• _Supplied data_:

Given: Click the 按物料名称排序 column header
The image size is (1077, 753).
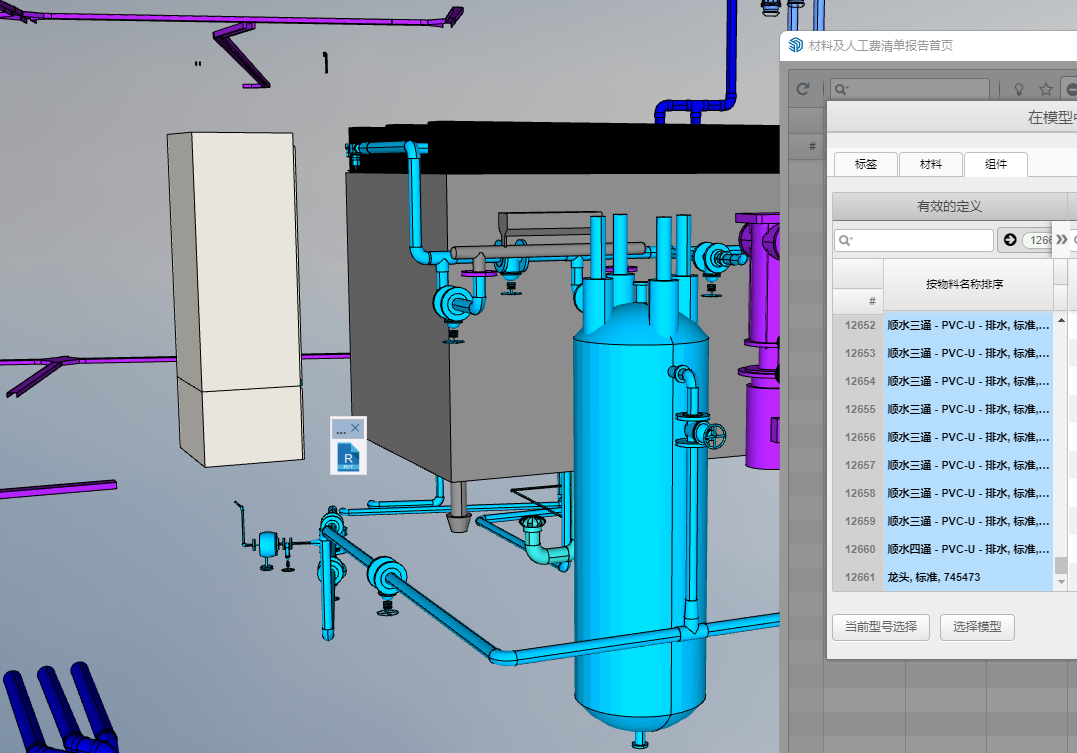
==
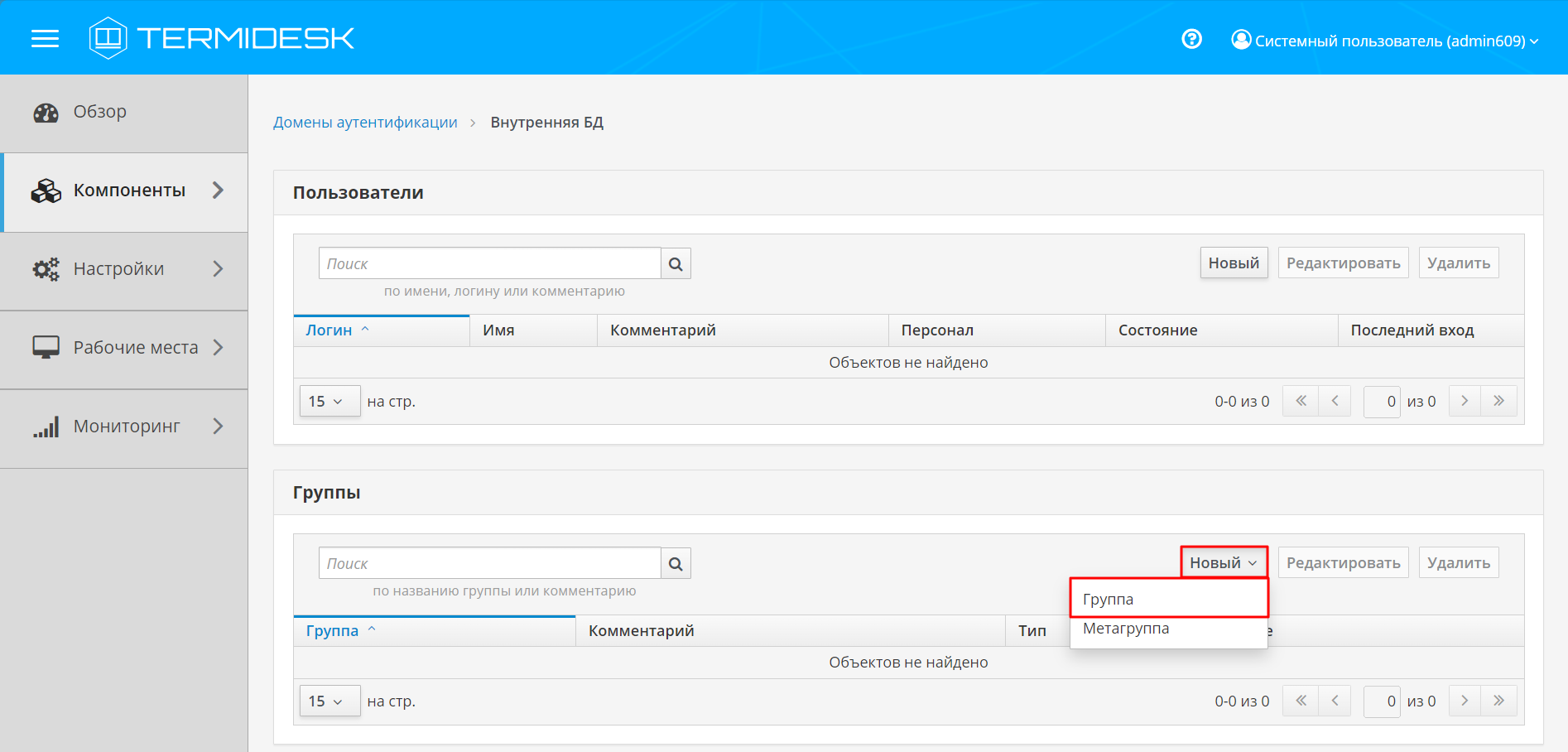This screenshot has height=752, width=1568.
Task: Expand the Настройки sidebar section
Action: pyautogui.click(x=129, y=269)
* * *
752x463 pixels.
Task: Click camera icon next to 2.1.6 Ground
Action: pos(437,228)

• _Goal_: Output everything from the line containing "Given: Click the 按物料名称排序 column header" down to the line containing "The image size is (1077, 753).", keeping each one unchanged.

• _Solved exercise_:
Given: Click the 按物料名称排序 column header
The image size is (1077, 753).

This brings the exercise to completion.